Top of Materials provided

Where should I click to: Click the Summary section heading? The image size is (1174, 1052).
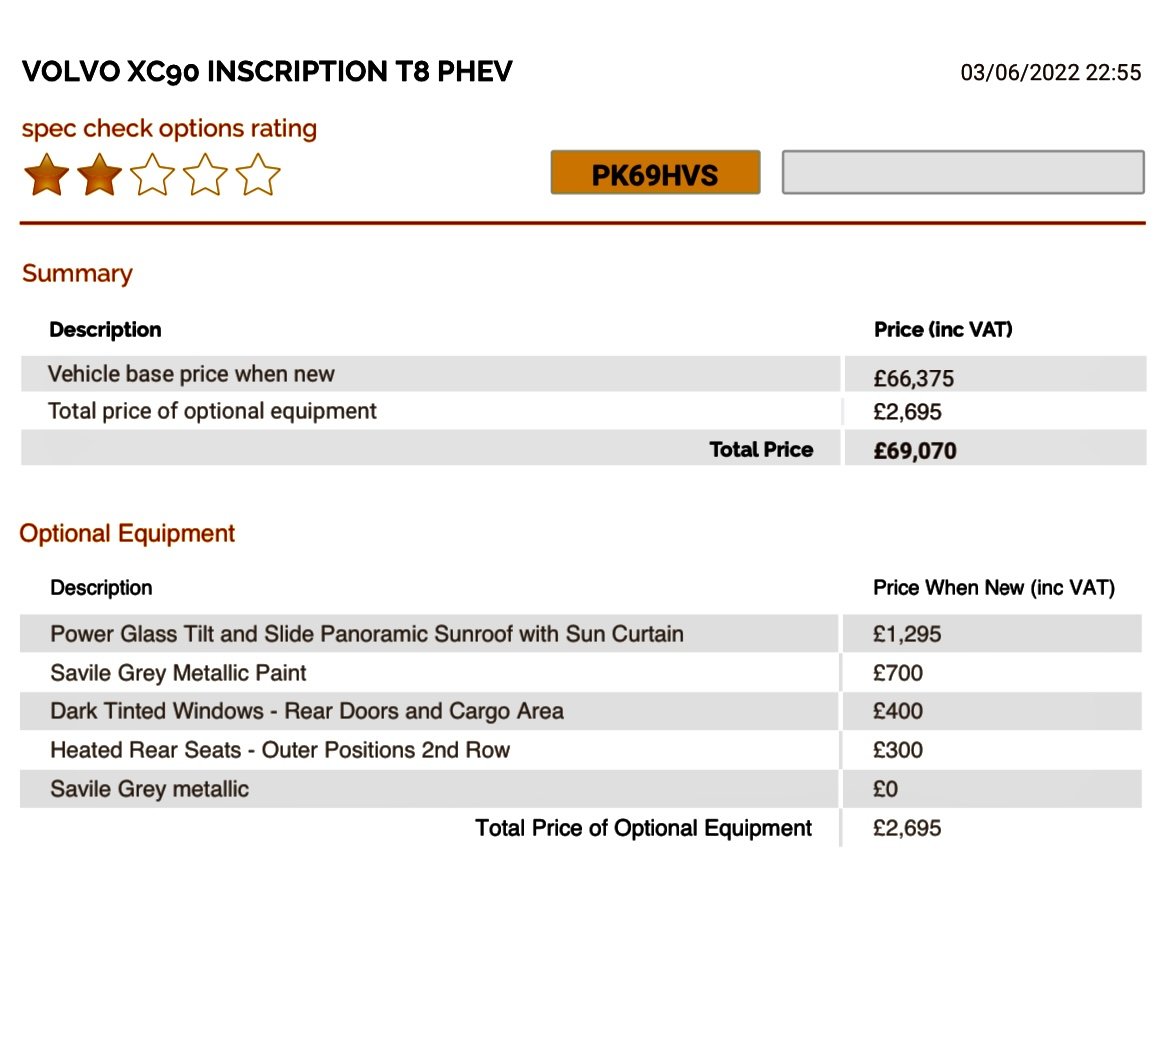tap(77, 274)
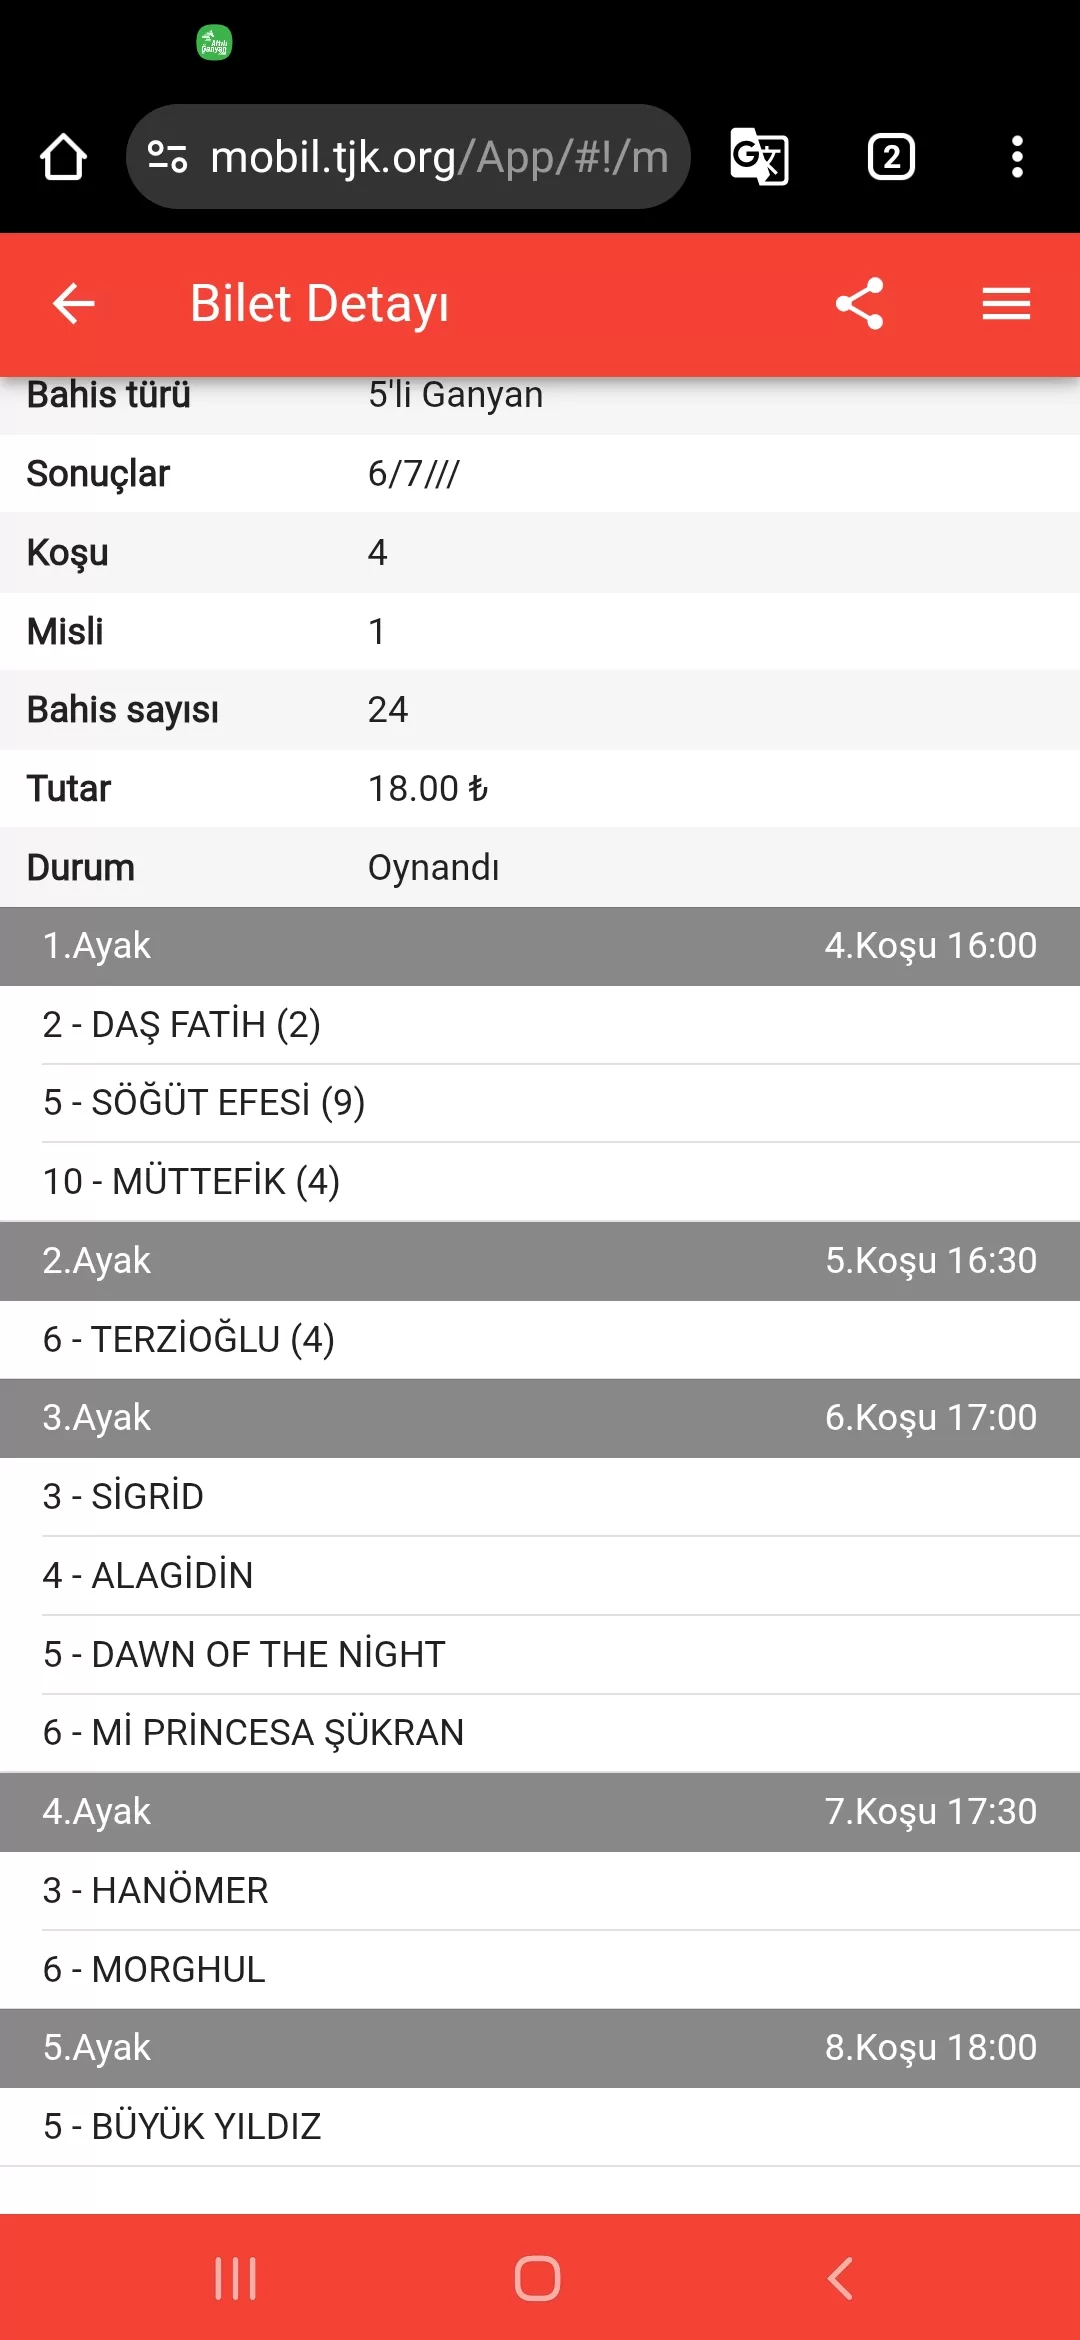Select the 1.Ayak section header
1080x2340 pixels.
click(540, 946)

Bottom of Materials provided

Reproduce the complete set of records verbatim and omit the pictures.

Where should I click to: Click the Summary section heading? The image size is (1174, 1052).
tap(77, 274)
Select the 1.Ayak section header
1080x2340 pixels.
click(540, 946)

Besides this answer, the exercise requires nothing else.